Non c’è però solo Flipboard, e così per soddisfare le esigenze di tutti i tipi di lettori che vogliono tenersi informati sono molte le applicazioni da scaricare sugli app store (non solo ci sono pure le versioni per web). Zite seleziona i contenuti solo dalle fonti classiche del web, i social network sono utilizzati solo per ottimizzare le scelta delle notizie: più un lettore e i suoi amici diffondono o commentano alcune tipologie di notizie, maggiore l’autorità che queste avranno rispetto ad altre. Così facendo l’algoritmo personalizza sempre meglio i contenuti proposti e la grafica rispecchia le indicazioni di rilevanza ingrandendo quelli che più si attagliano alle preferenze dell’utente. Anche Pulse preferisce le testate più autorevoli e si distingue per un’impaginazione del sommario/copertina per linee orizzontali, rappresentando un aggiornamento estetico degli aggregatori web che poca attenzione avevano per la forma. Newsify è specializzato sulle fonti non social ma può vantare quella che forse è la migliore impaginazione anche per la versione per smartphone e un ottimo servizio per archiviare gli articoli da leggere più tardi.

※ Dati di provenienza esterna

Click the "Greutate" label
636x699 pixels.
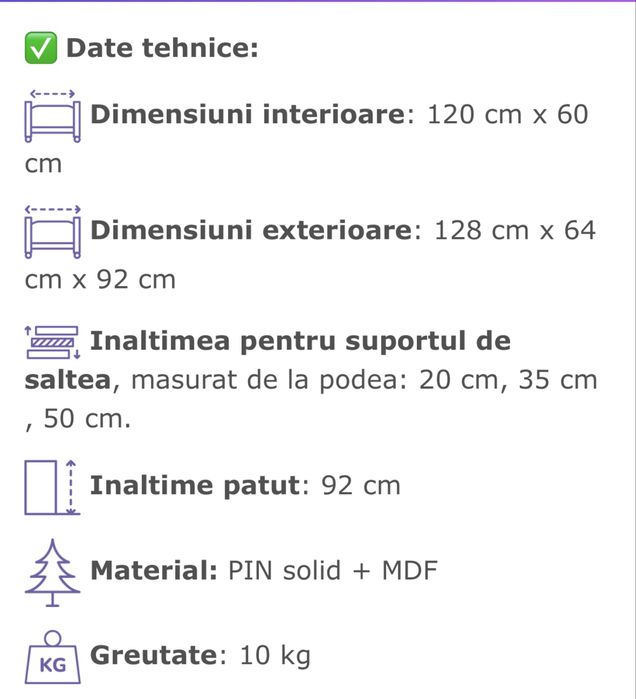(153, 656)
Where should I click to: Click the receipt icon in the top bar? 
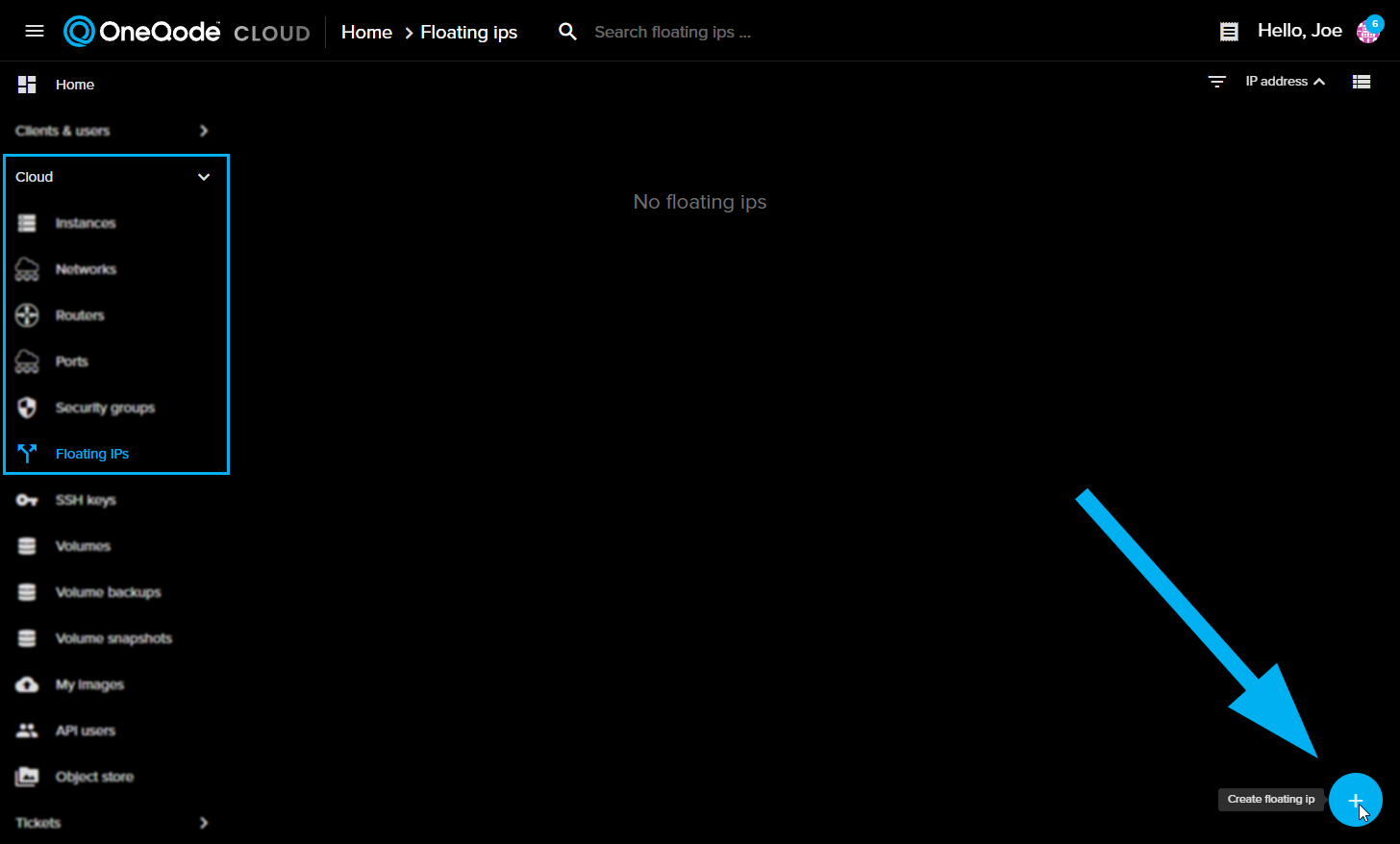tap(1228, 30)
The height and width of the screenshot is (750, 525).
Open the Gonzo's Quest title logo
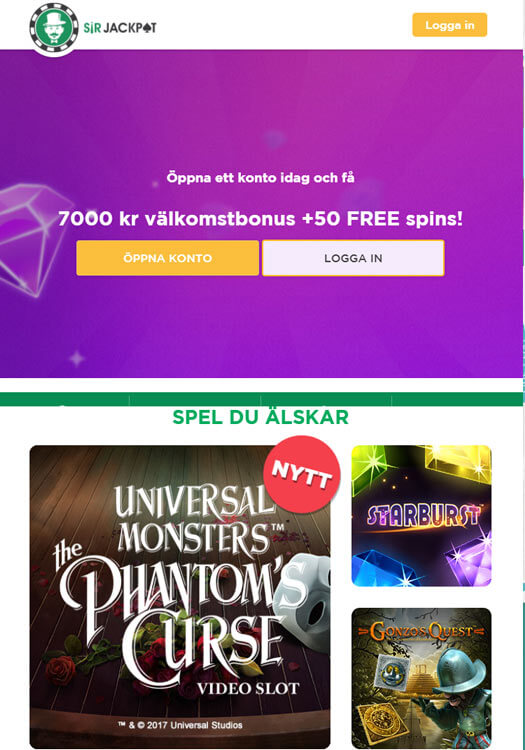(x=421, y=631)
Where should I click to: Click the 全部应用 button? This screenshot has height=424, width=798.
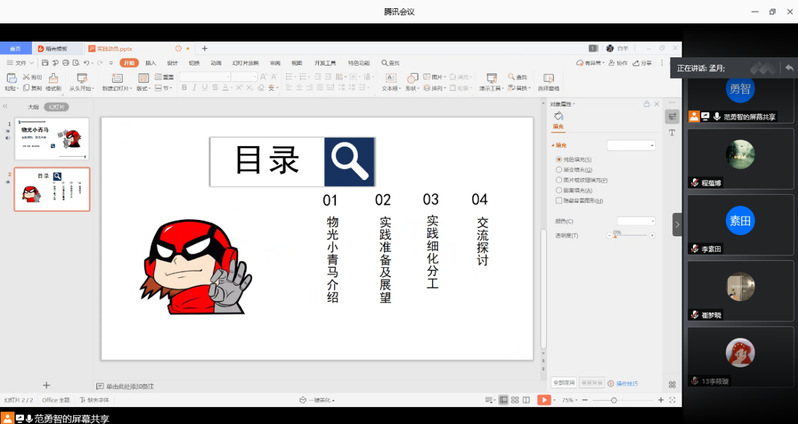(564, 383)
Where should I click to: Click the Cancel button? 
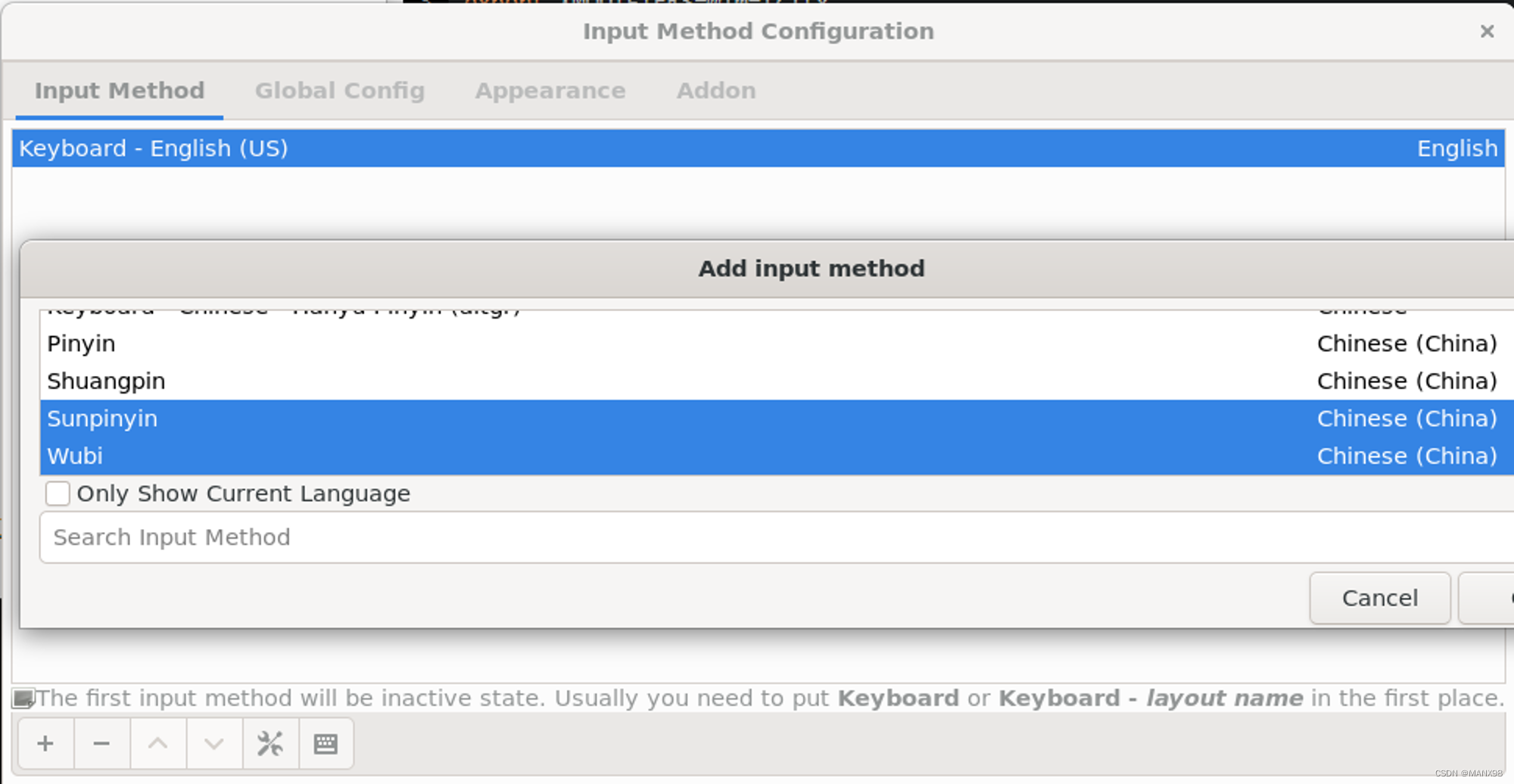pos(1379,598)
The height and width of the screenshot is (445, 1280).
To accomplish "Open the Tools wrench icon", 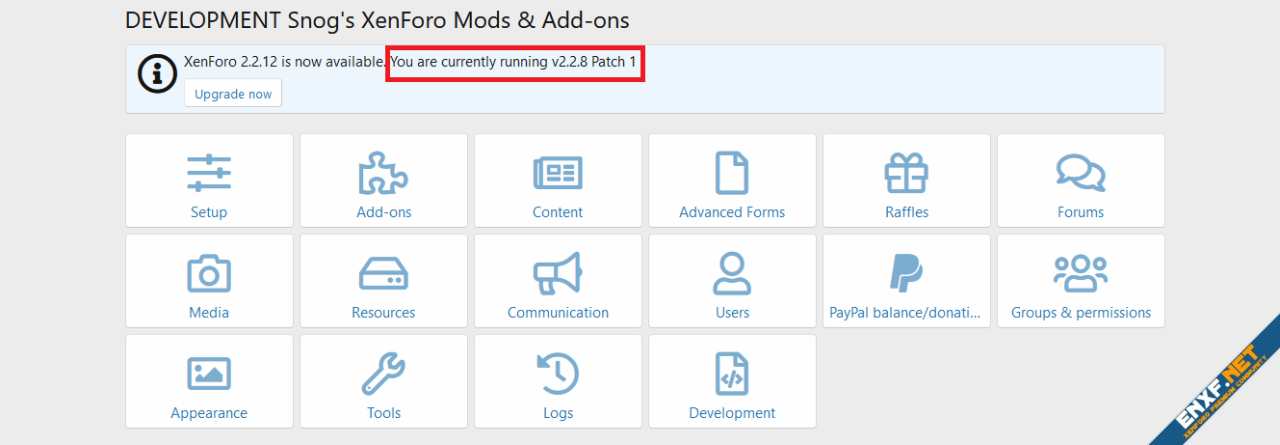I will pyautogui.click(x=384, y=373).
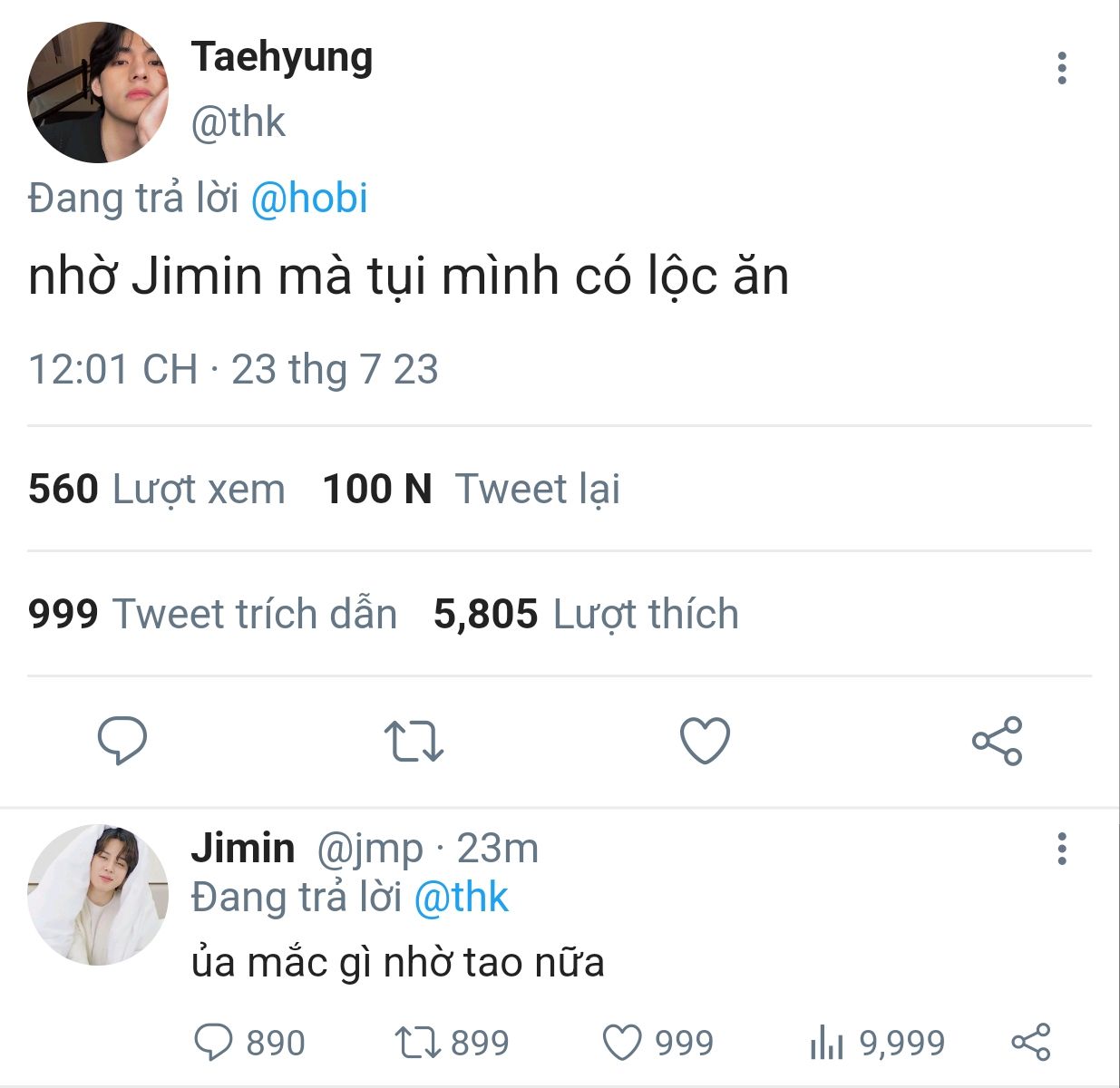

Alla stagione del rinnovamento della raccolta di notizie non poteva mancare Google. Il suo Currents, si integra perfettamente con Google Reader, l’aggregatore di riferimento fino a un paio di anni fa, quando una sequela verticale e monotona di titoli e sommari senza alcun ordine di rilevanza presentava i contenuti agli utenti. Un’era geologica fa.